La ville va racheter cette maison, chargée d'une lourde histoire, pour couper court à une controverse sur la vocation de cet ancien lieu de torture de la seconde guerre mondiale. Un site qui devait être rasé pour construire des logements sociaux.
La "maison de la Gestapo" est une bâtisse de 1885, sur deux étages, que les occupants allemands réquisitionnèrent pendant la seconde guerre mondiale et dans laquelle le Sicherheitsdienst, service de renseignements des nazis, mena des interrogatoires de résistants audois ou espagnols.
Comme un pied de nez à l'Histoire, elle hébergera, finalement, après de gros travaux de réhabilitation évalués à 500.000 ou 600.000 euros, les organisations locales de défense des droits de l'Homme, a indiqué à l'AFP le maire socialiste de Carcassonne, Jean-Claude Perez.
Située dans un quartier résidentiel populaire, totalement délabrée, elle s'est retrouvée cet été au coeur d'une polémique mêlant défense de la mémoire et opposition de riverains à la construction de logements sociaux près de chez eux.
La maison, retombée entre des mains privées après la guerre, a été rachetée avec sa parcelle il y a plusieurs années par l'office HLM Habitat audois. Habitat audois veut édifier là des logements sociaux. Il comptait raser le bâtiment.
La "maison de la Gestapo", ainsi dénommée par une facilité de langage puisque c'est le Sicherheitsdienst qu'elle abritait, est répertoriée dans différents livres.
Mais sa portée mémorielle s'est perdue avec le temps: parce que les résistants ont eux-mêmes disparu; que l'endroit n'est plus qu'une lointaine évocation de ce qu'il fut; et que sa signification a été occultée par l'hostilité de riverains à la construction des logements sociaux dans leur quartier.
Des riverains inaudibles
C'est quand le panneau de démolition est effectivement apparu sur la bâtisse en juin que l'histoire de la Résistance a pris le dessus sur les histoires de voisinage, conviennent le maire et le blogueur local Martial Andrieu.
Martial Andrieu, chanteur lyrique et défenseur du patrimoine carcassonnais, sonnait l'alarme depuis des années sur le devenir de la maison, mais a vraiment "vu rouge" à ce moment-là. Son blog et sa page Facebook ont alors attiré non seulement les expressions de soutien, mais les témoignages d'enfants et de veuves de résistants sur ce qui s'était passé à l'époque entre les murs du 67, route de Toulouse.
M. Andrieu refusait que l'on "élude la mémoire des guérilleros espagnols et des résistants". Les riverains invoquaient eux aussi le passé de la maison pour s'opposer aux logements sociaux, mais ils étaient inaudibles car suspects de parti pris, dit-il.

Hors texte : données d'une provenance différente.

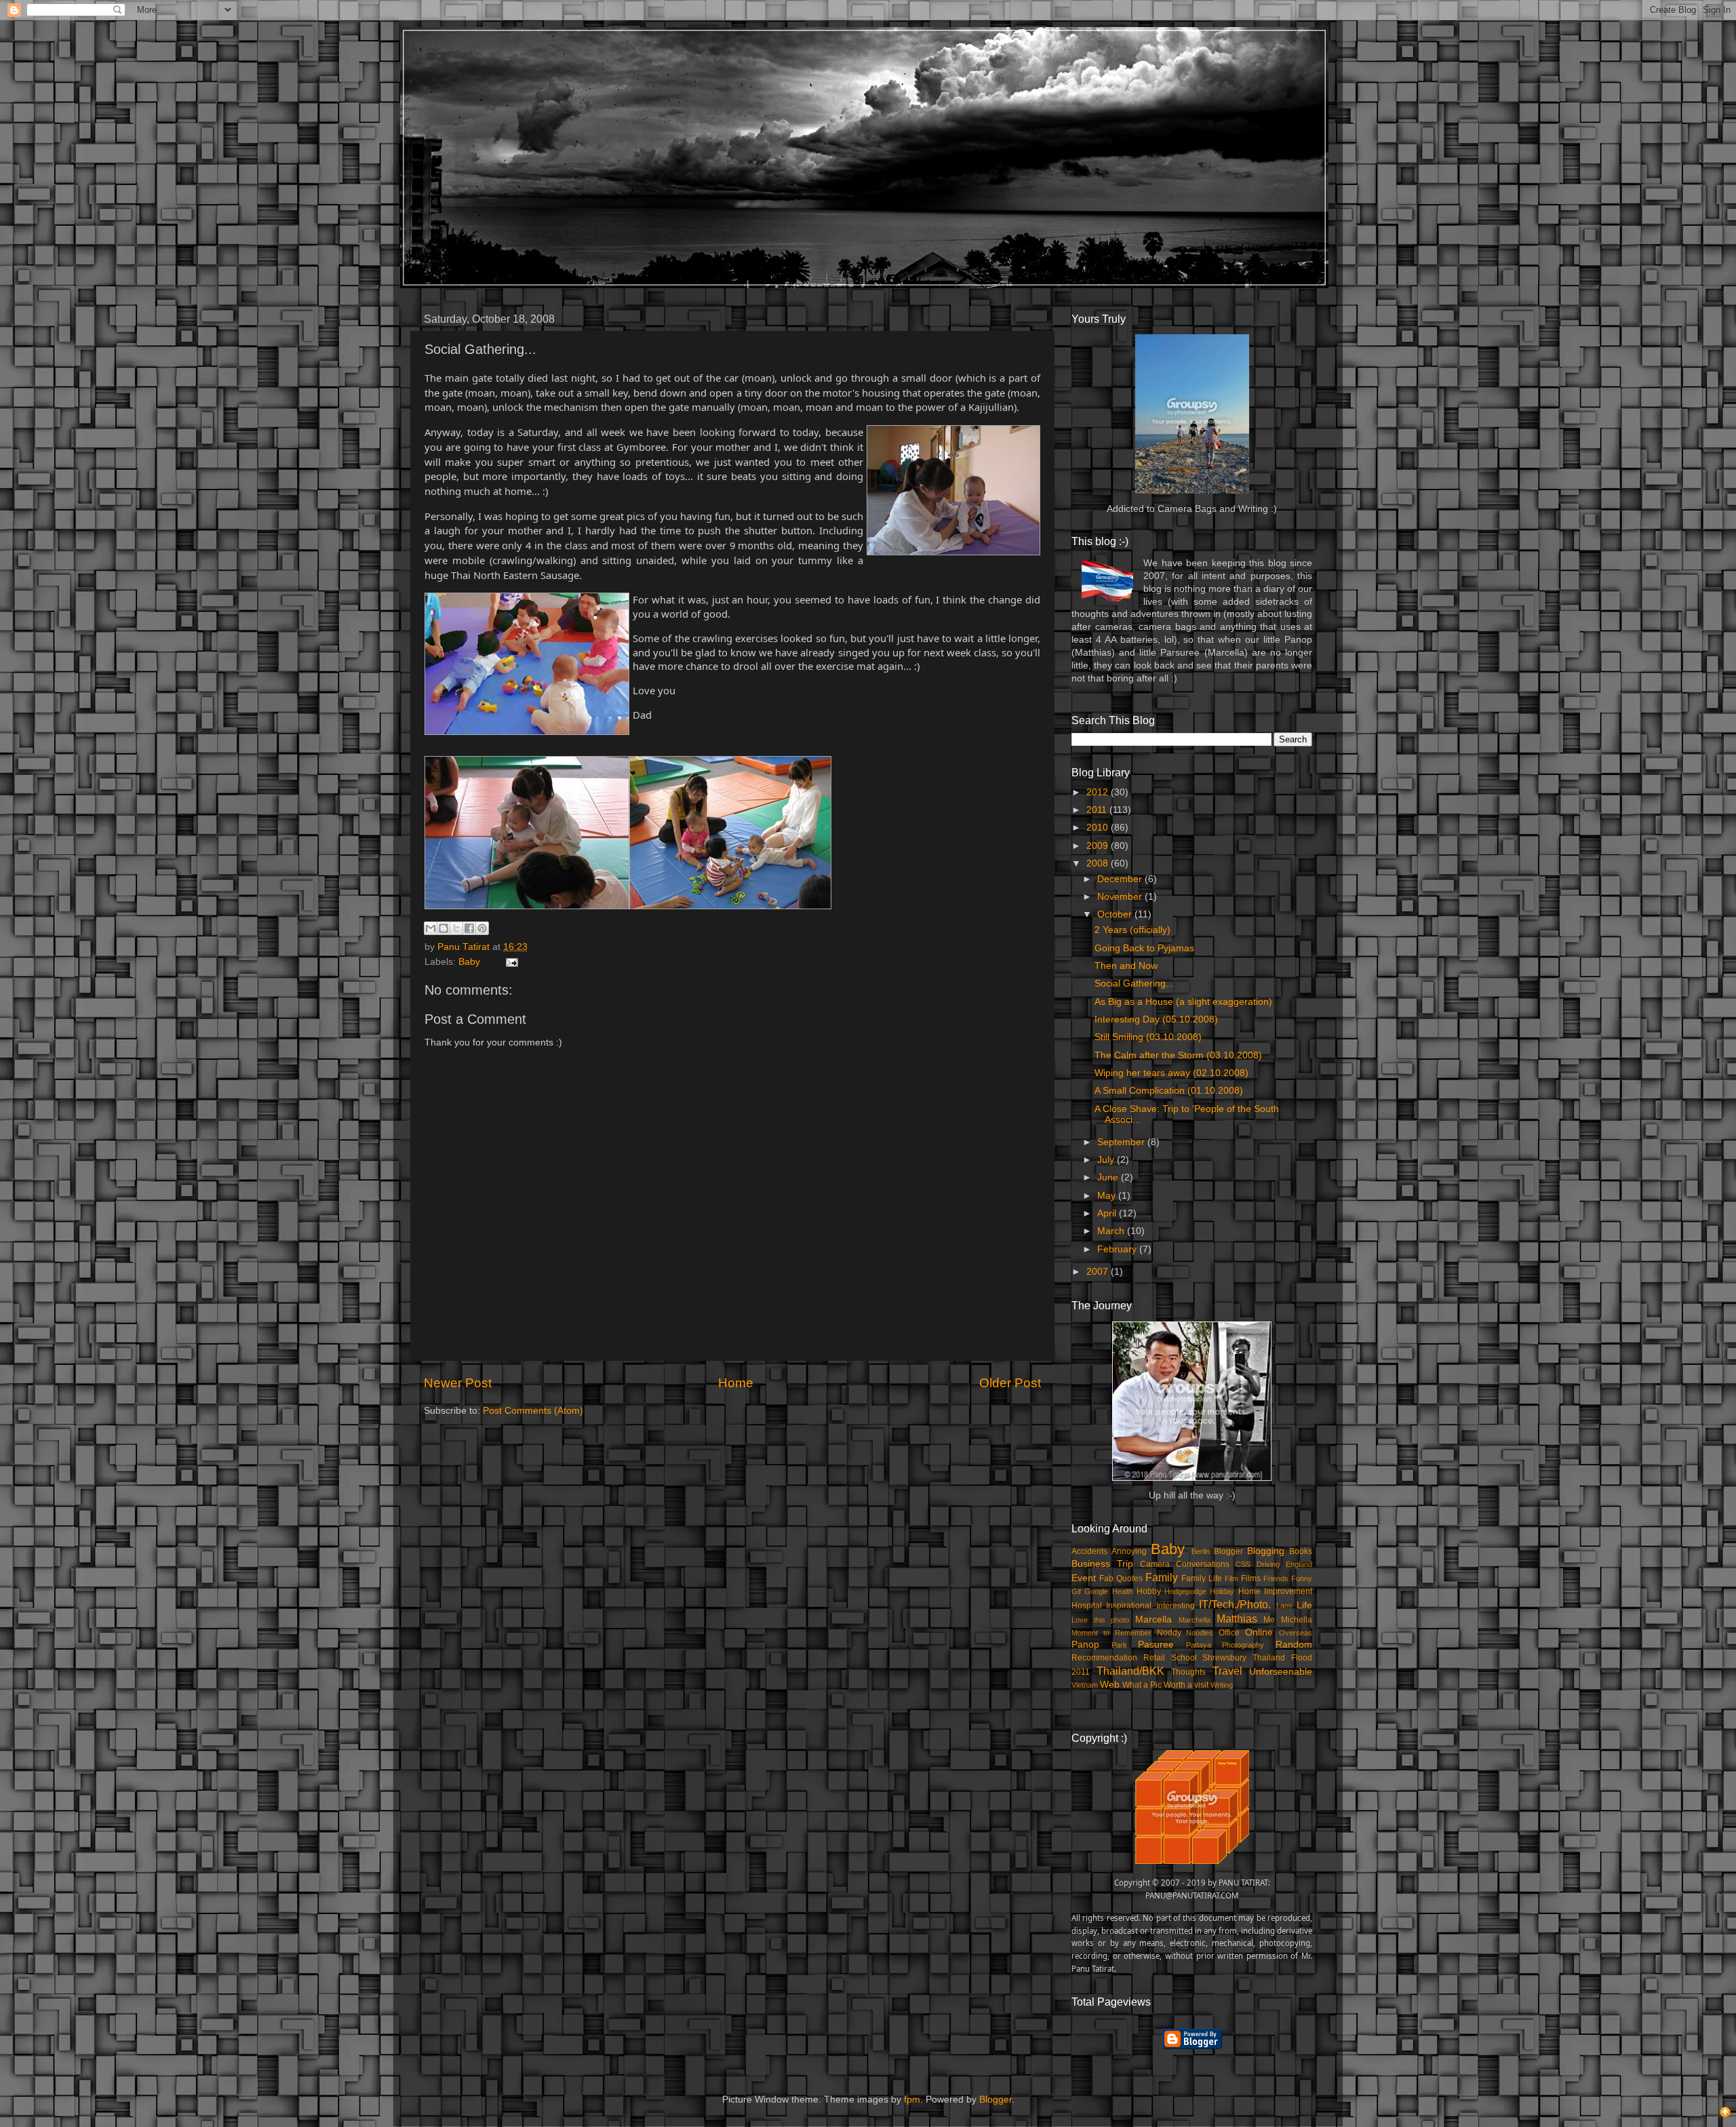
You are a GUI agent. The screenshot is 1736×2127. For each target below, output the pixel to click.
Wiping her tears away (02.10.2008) (1171, 1073)
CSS (1243, 1564)
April (1108, 1213)
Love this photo (1100, 1620)
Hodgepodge (1185, 1591)
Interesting (1175, 1605)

Le maire abonde: "La maison, ils (les riverains) s'en moquent. La réalité, c'est qu'ils ne veulent pas d'Arabes".
Il a été sensible aux témoignages recueillis par le blogueur et la maison sera préservée, dit-il. Mais les logements sociaux, dont le nombre a été réduit de 80 à 40, seront bel et bien construits sur le terrain derrière la maison, dit-il.
La querelle a conduit la municipalité à commander une étude sur les sites carcassonnais réquisitionnés par les Allemands. Le parc de la maison va être sondé pour savoir s'il renferme un charnier comme l'a rapporté un témoignage accueilli avec beaucoup de scepticisme. L'histoire précise de ce qui s'est passé dans la maison est, elle, une affaire compliquée: les Allemands ont brûlé tous les documents en partant et les précieuses archives du procès d'un des collaborateurs du Sicherheitsdienst ne pourront pas être ouvertes avant plusieurs années, dit Martial Andrieu.